== Reading text ==

# # # # # # #

Skyler: Yeah! Oh man, that’s crazy. So yeah, that’s where I never felt like I belonged. The hardcore kids didn’t want me because I wasn’t hardcore enough, the punk kids thought I was too emo, the emo kids didn’t want me because I was too experimental.

I totally know where you’re coming from, that’s partly why I’m here!


It’s funny how you mention Portland has an incestuous scene and that’s something you could say about Omaha or Toronto and those places have been great.

Wilson: And even using incestuous, my mistake, I don’t even like using that word to describe something.

Skyler: It’s like a family.

Wilson: And that’s pretty dirty.

Yeah, like a fucked up family instead of a good one.

Wilson: Yeah! And it’s a really great family.

Victor: In the end, it comes down to people doing what they love instead of trying to make a career out of it; they’re just really passionate about it and it shows in the things that they do. We’ve had great experiences with sound engineers because we’re trying to figure out how to do this on our own and make our own records. With people being so free with their time and knowledge, coming over, looking at our gear, and giving us advice, whereas in other towns it seems like people would be more guarded in their passions and they want to keep their sound.

Wilson: Their identities are a little more wrapped up in it?

# # # # # # #

== Instructions ==
[A] In the interview about the Portland music scene, what does Victor say the band has had great experiences with?
[B] Extend the interview about the Portland music scene onward from its final line.

# # # # # # #

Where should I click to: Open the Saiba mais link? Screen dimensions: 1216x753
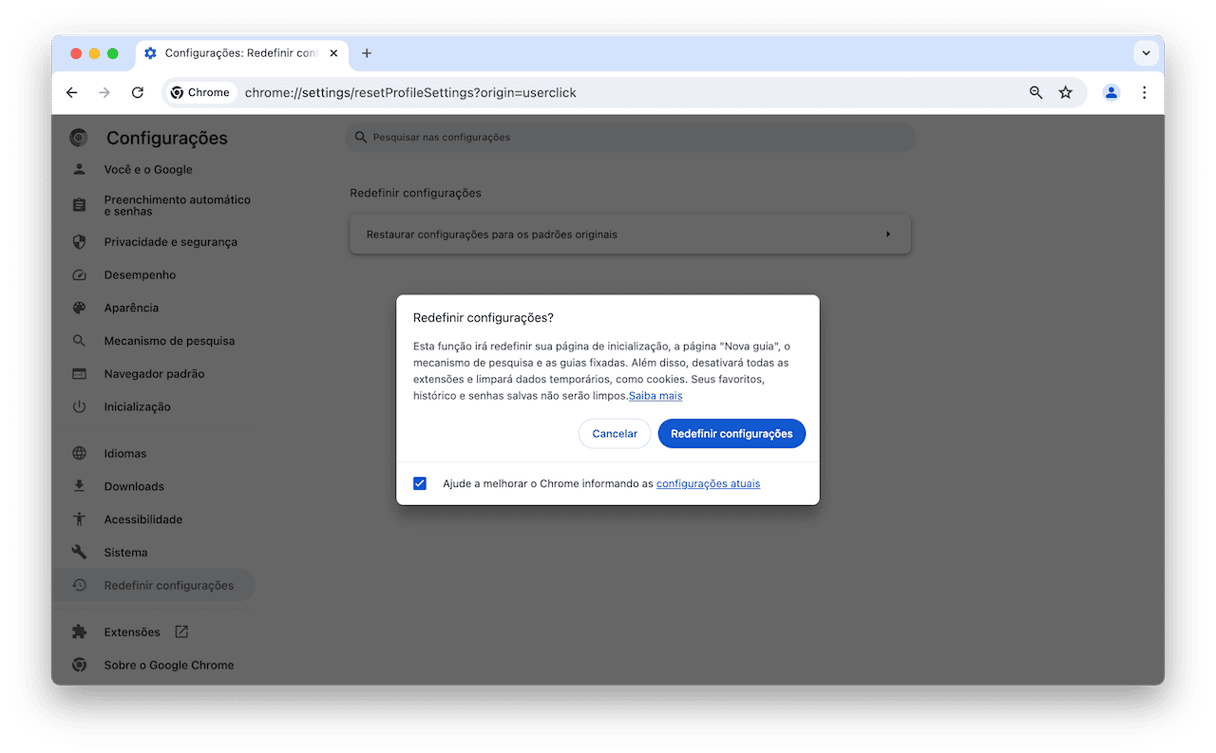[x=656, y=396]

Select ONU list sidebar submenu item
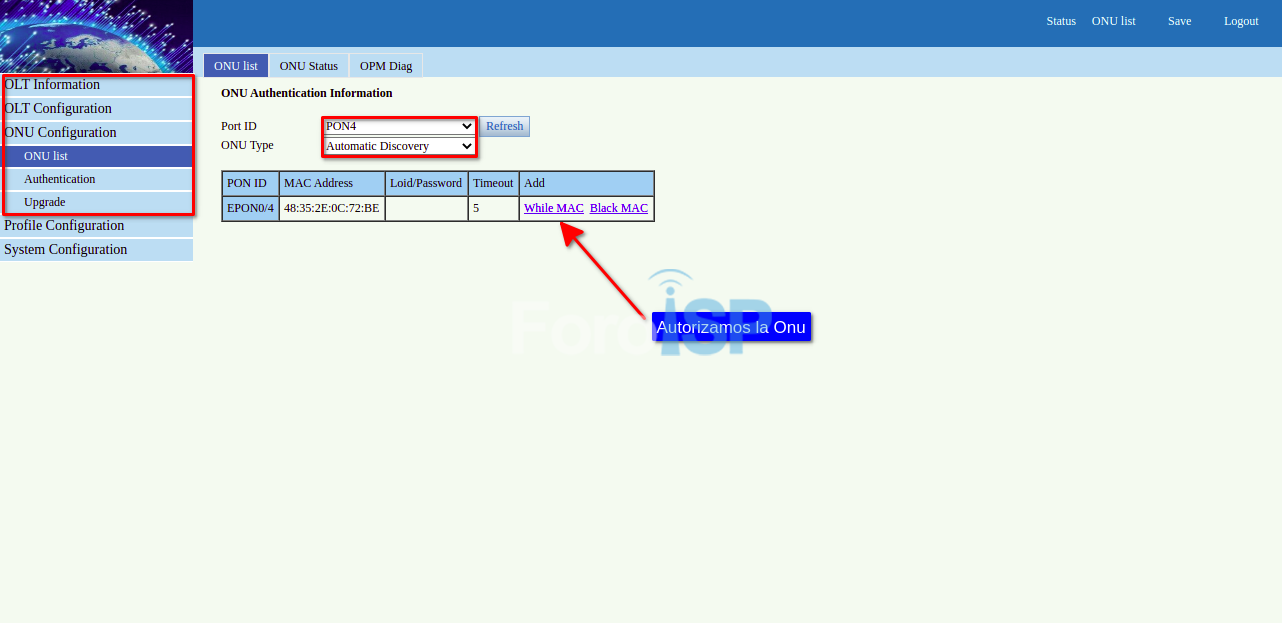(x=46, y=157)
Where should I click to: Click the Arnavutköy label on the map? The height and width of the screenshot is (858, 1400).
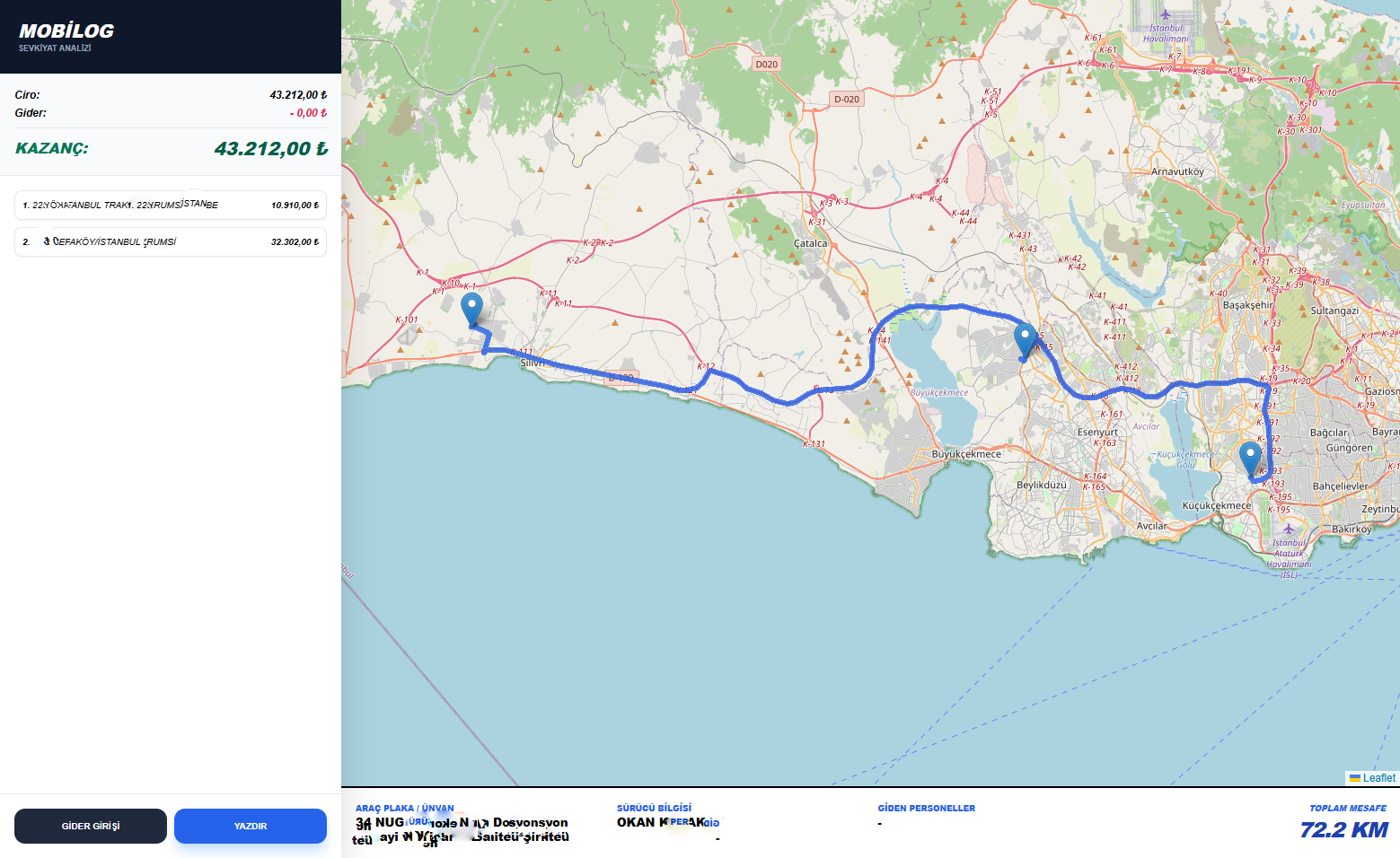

# # # # # # #

== Answers below ==
[A] Sound engineers.

[B]
Yeah, we definitely see that love; you guys are about to go on tour with The Thermals and that’s going to be really big and really fun, especially since it’s a national tour, right?

Wilson: Yeah, it’s going to be big for them, too.


Victor: The fact that they want to take a couple of Portland bands on tour with them is amazing and they could just as easily just play with local bands or do whatever they wanted. It’s really cool.

Yeah, that close community is definitely something I’ve found out here in the Northwest. Thanks you guys!

Wilson: Yeah, it’s a really good thing. Thank you.

Victor: No problem, see you at the show tomorrow night.

Point Juncture, WA’s latest album, Heart to Elk, is out now on Mt. Fuji Records. Their tour with The Thermals and Shaky Hands! begins April 22nd in Boise, ID. You can catch them live at Sasquatch Music Festival on May 24th. For more information visit their website and MySpace page.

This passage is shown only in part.